The withdrawal and the escalating collapse of the Afghan security forces funded, trained and armed by Washington have exposed the depth of the debacle of US imperialism’s 20-year war in Afghanistan—the longest in US history. The trillions of dollars spent on this criminal and tragic adventure, including the $143 billion on Afghanistan’s “reconstruction,” have not sufficed to create either a legitimate government or effective security forces.
This week’s bombings, however, constitute a warning that Washington’s intervention in Afghanistan, one of the most impoverished and war-ravaged countries on the planet, is not over. They utilized what the Pentagon describes as “over the horizon capabilities,” which include US airpower based in the Persian Gulf region. The warplanes used in at least one of the raids were identified as Navy FA-18s, likely launched from the aircraft carrier USS Ronald Reagan, which together with its accompanying strike group entered the North Arabian Sea near the mouth of the Persian Gulf last month.
The scale of the rout of Afghan government forces was indicated on Friday, with the Taliban claiming control of 90 percent of the country’s borders.

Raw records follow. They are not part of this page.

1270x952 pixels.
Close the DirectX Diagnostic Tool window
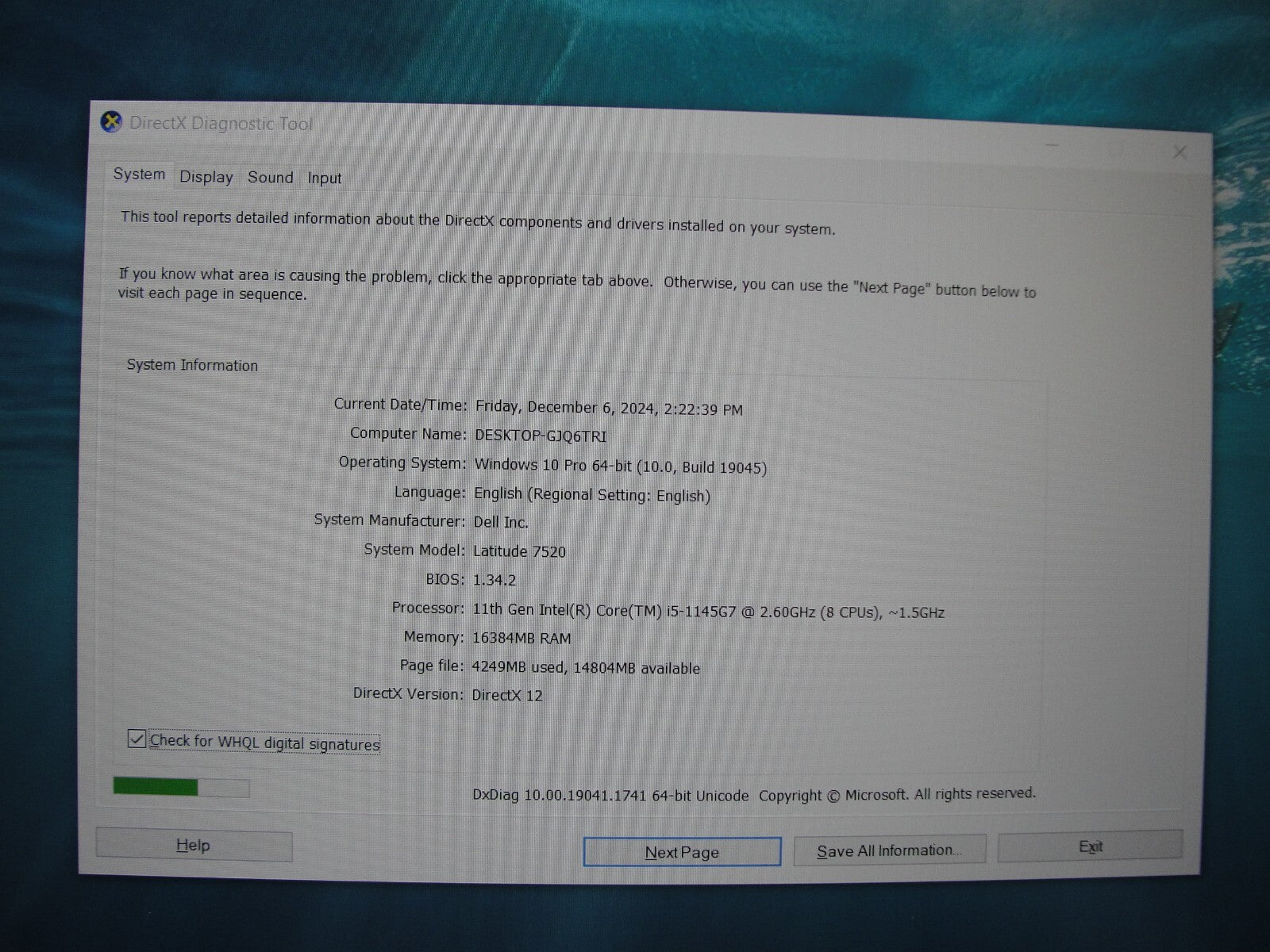click(1180, 152)
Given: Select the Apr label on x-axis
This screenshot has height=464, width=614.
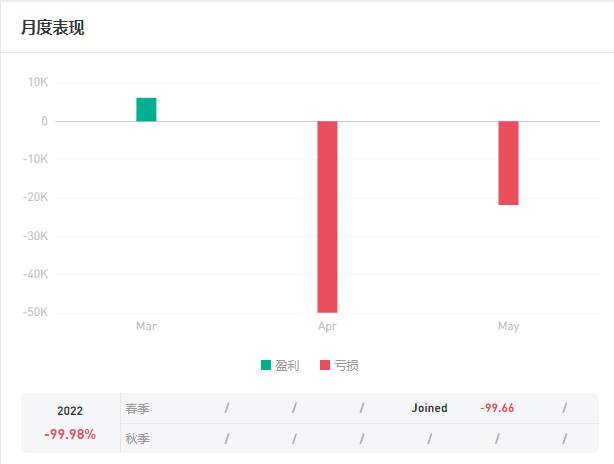Looking at the screenshot, I should [x=327, y=326].
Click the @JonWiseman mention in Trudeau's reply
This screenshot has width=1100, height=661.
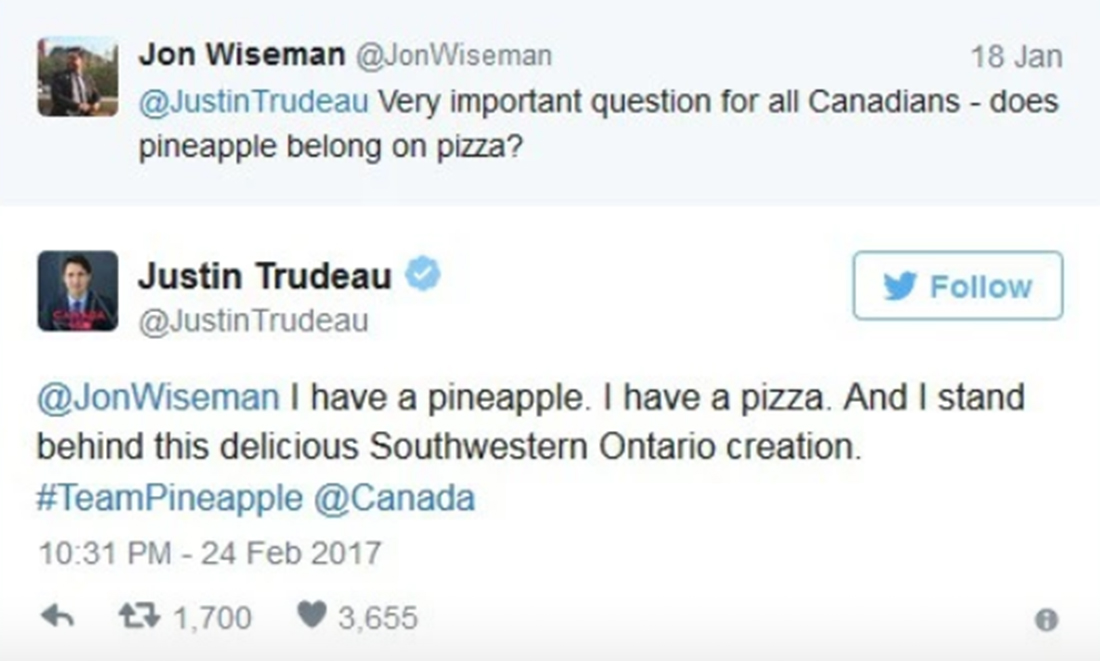pos(157,397)
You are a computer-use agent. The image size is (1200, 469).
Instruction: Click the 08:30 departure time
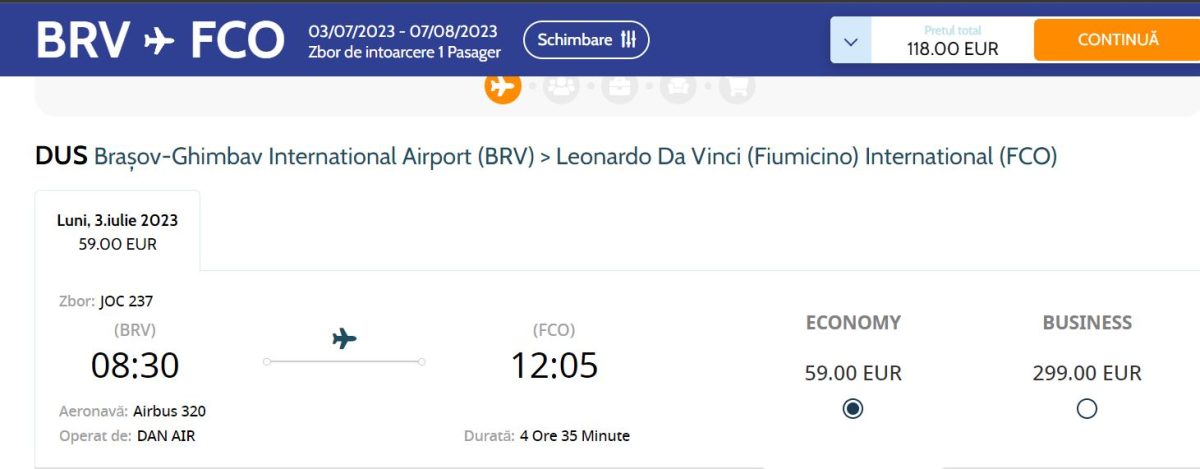135,365
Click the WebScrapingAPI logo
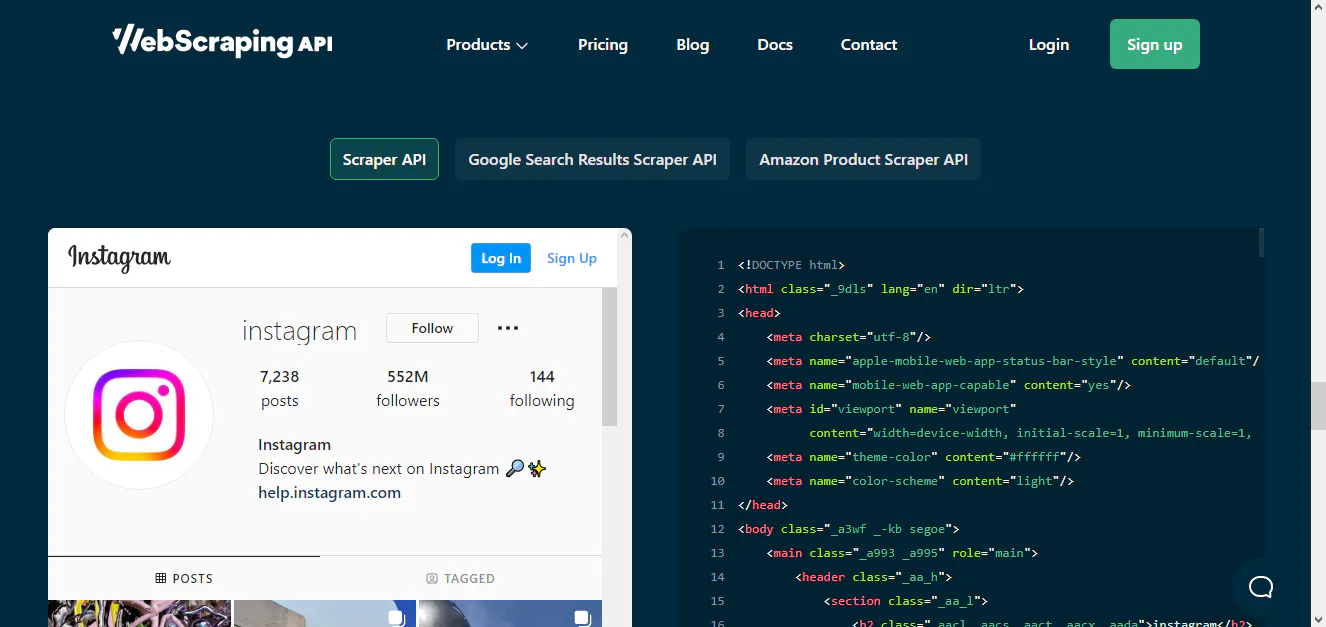 pyautogui.click(x=222, y=42)
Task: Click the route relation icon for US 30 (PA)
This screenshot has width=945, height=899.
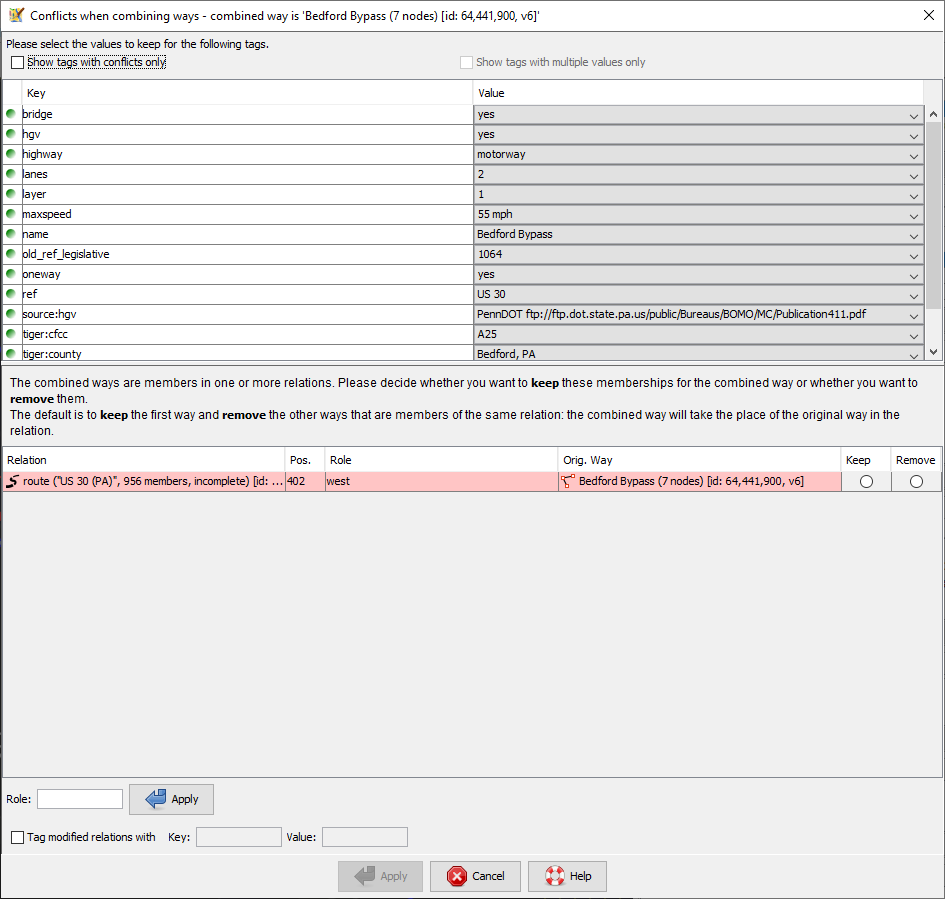Action: point(12,481)
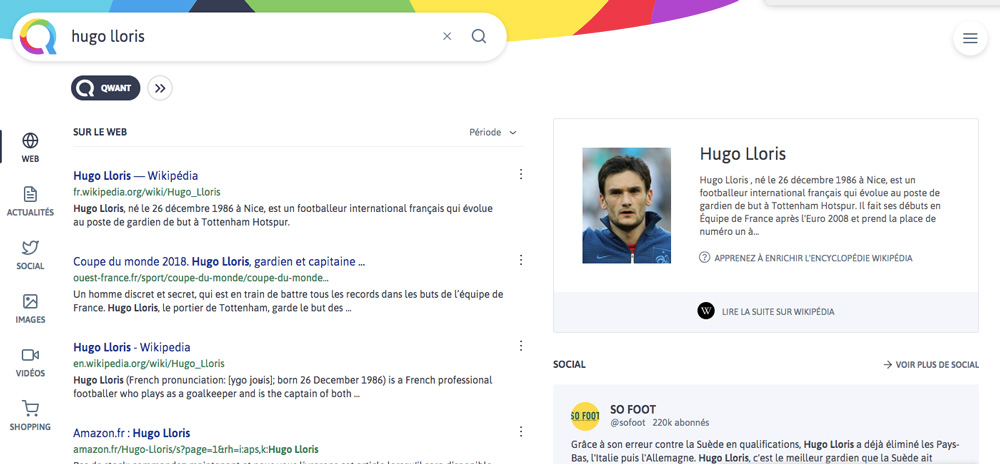Switch to the Actualités tab
The image size is (1000, 464).
pyautogui.click(x=30, y=201)
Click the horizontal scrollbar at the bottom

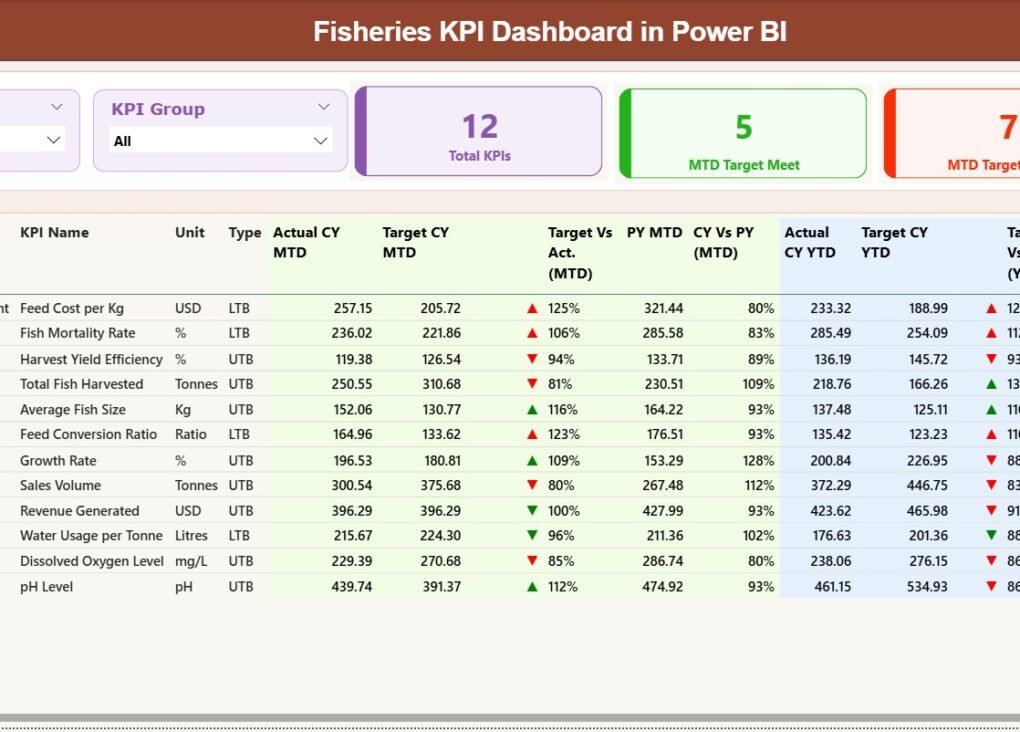(510, 712)
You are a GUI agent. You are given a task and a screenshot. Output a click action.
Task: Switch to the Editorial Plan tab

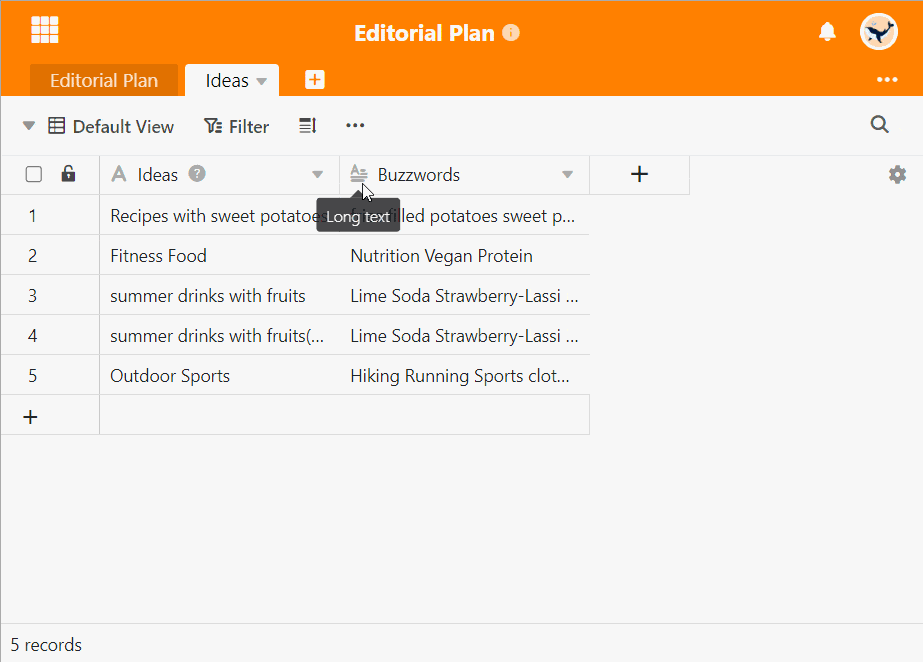pos(104,81)
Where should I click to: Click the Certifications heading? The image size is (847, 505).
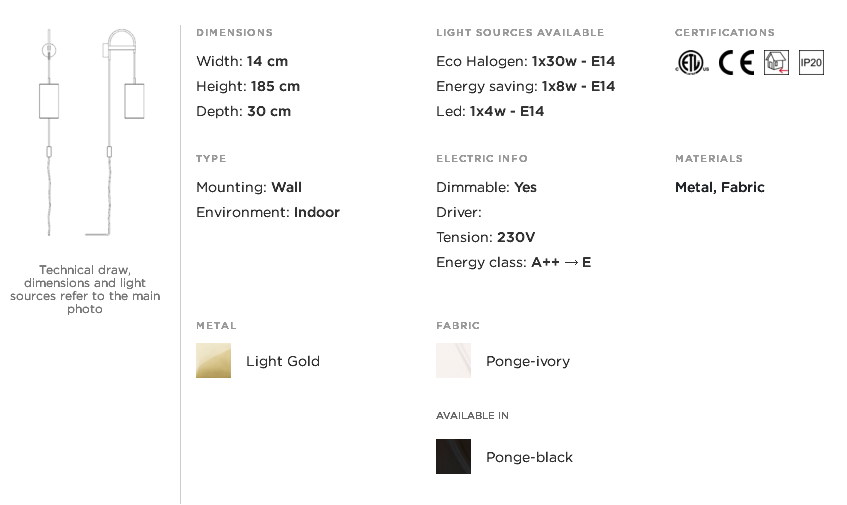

While the Kabul regime’s Defense Ministry denounced the claim as “an absolute lie,” there is no denying that the Islamist forces have taken over the principal border crossings with most of the country’s neighbors.
There are major implications in the government’s loss of these border crossings. According to a report by the Afghanistan Analysts Network (ANA), a Kabul-based think tank, the customs duties on goods crossing the borders account for more than $438 million in government revenues annually, which are now going largely to the Taliban.
Russia’s envoy for Afghanistan acknowledged the Taliban’s takeover of border areas, describing it as “positive” for regional security, the Moscow Times reported. It was one of a series of statements from Moscow indicating a rapprochement with the Taliban, even as the Kremlin announced plans for joint military maneuvers with Tajikistan and Uzbekistan in response to the Afghanistan developments.
Russian Foreign Minister Sergei Lavrov commented following a recent visit to Moscow by a Taliban delegation that it had promised not to threaten the Central Asian former Soviet republics on Afghanistan’s border and had expressed its willingness to negotiate the future political setup “despite accusations that they want to create an Islamic emirate based on Sharia law.”
Lavrov said that the statement issued by the Taliban in Moscow showed that they were “sane people,” and the Russian foreign minister called upon the US-backed regime in Kabul to seriously negotiate and not “maintain uncertainty as long as possible.”
The Taliban declared Friday that a ceasefire and political settlement could be reached only with the ouster of US-backed President Ashraf Ghani and the creation of a new transitional government. Taliban spokesman Suhail Shaheen told the Associated Press that the movement was not seeking a “monopoly of power,” but that a new government had to be established “acceptable to us and to other Afghans.”
The Taliban has justifiably described Ghani as an illegitimate president and a puppet of the US. He won the presidency in an election in which barely 20 percent of the Afghan electorate participated and which was denounced as fraudulent by his challenger, Abdullah Abdullah, a dispute that was settled only by the intervention of Washington. Last weekend, Abdullah conducted his own talks with the Taliban in Qatar.
The US bombings in Afghanistan occurred in the same week that the US military launched its first airstrikes in Somalia since Biden took office, and carried out a helicopter attack on a house in northeastern Syria, killing three and wounding many others.
US militarism in the Middle East and Africa continues uninterrupted, even as Washington seeks to focus its military power on its “great power” confrontations with Russia and, particularly China.